The system works so that, for instance, on a clear winter day when the sun heats up the in-floor tubes on the south side of the house, the temperature sensors will tell the circulation pump to move that warmer water directly to the cooler parts of the house on the north side. The pump means that the boiler doesn't need to kick on in order to heat cooler rooms, but rather can be used more sparingly to maintain overall temperature of the system. In this way, the whole house maintains a consistent level of heat and comfort with much lower energy usage.

Active Energy Systems

This home has both a solar PV array and a solar thermal hot water system.
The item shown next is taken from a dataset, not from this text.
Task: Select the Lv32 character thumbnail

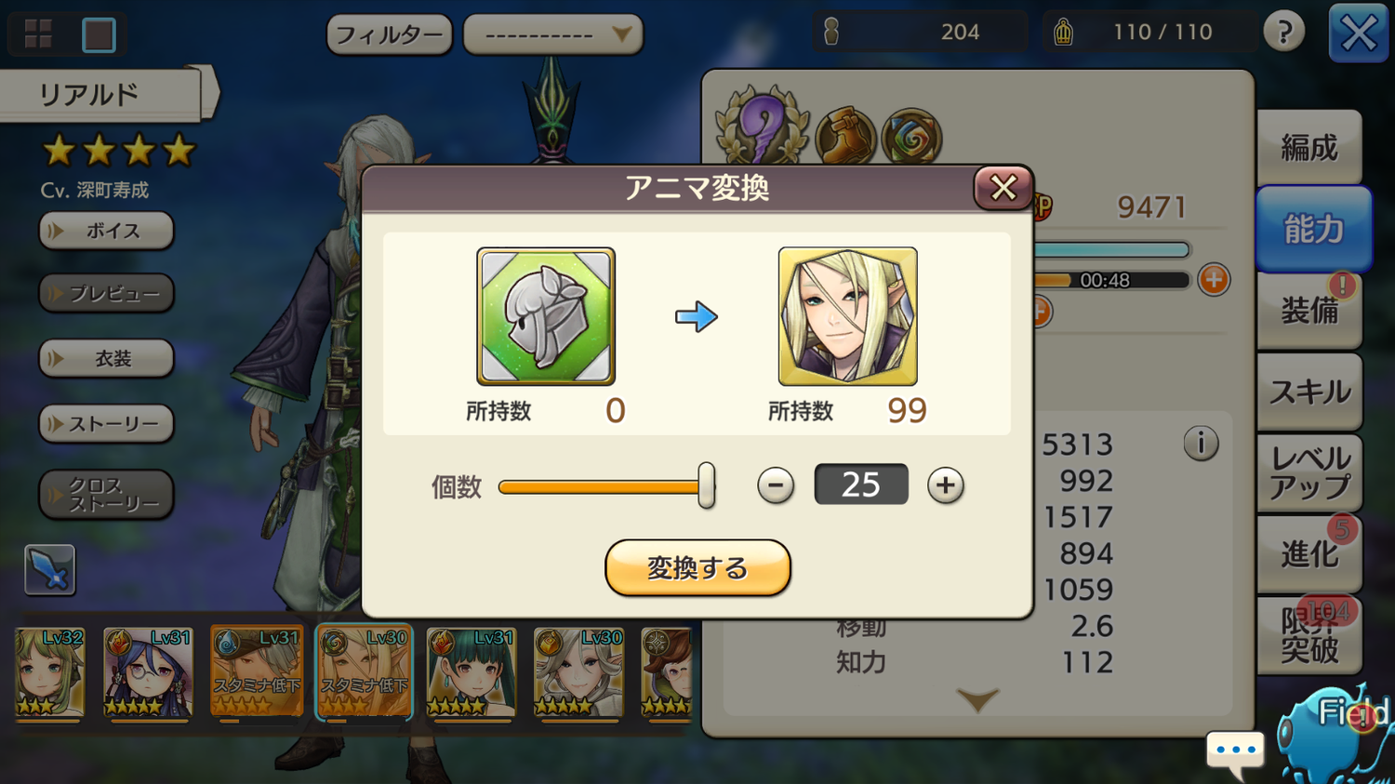Action: 50,672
Both systems are installed on the south-facing roof slope, which we designed and oriented particularly for this purpose.

The solar photovoltaic (PV) array is a 10kW solar panel system. Energy captured from the sun gets sold to the grid through the provincial microFit program. David and Louise don't store any of this energy on site, but rather they're selling it to the province and using that to offset the cost of the small amount of energy they do use. So, when they're not at the house they're making money, and when they are at the housethey're spending little or nothing at all.

The solar thermal system in this home not only pre-heats the domestic hot water, but it's also connected to the in-floor heating tubes. Typically a household will use enough hot water that all the pre-heated water gets used. However, when there's no one home to use the water, the latent energy in the water goes to waste. For David and Louise's house, when the domestic hot water tank is full, such as when they're away, the system channels the pre-heated water from the solar thermal system to the in-floor heating tubes. Yet more reasons the boiler can stay at rest!


The interiors for this home are simple, clean and bright. The floors throughout the house, which encase the in-floor heating tubes, are polished concrete with fine to medium grain. The kitchen is an IKEA system with a custom butcher-block island counter.

The piece-de-resistance are the custom bookshelves and fireplace surrounds in the Great Room, beautifully installed with care by Kyle DenOuden of Hickory Homes, who was the builder for the project. He paid great attention to detail in arranging the tiles in a subtle herringbone pattern – not an easy feat!

Congratulations and Well Wishes!

We'd like to specially acknowledge all of Melodie's hard work, design skills, and ingenuity. She did an excellent job bringing this project through from a beautiful dream to a beautiful home. Congratulations, Melodie!

David and Louise will be spending more and more time at their Roses Crossroad country home, moving from just weekends and holidays to full time in the next few years. We wish them well in their new space, full of visits with family and friends, food from their garden, and cost benefits from their incredibly efficient home!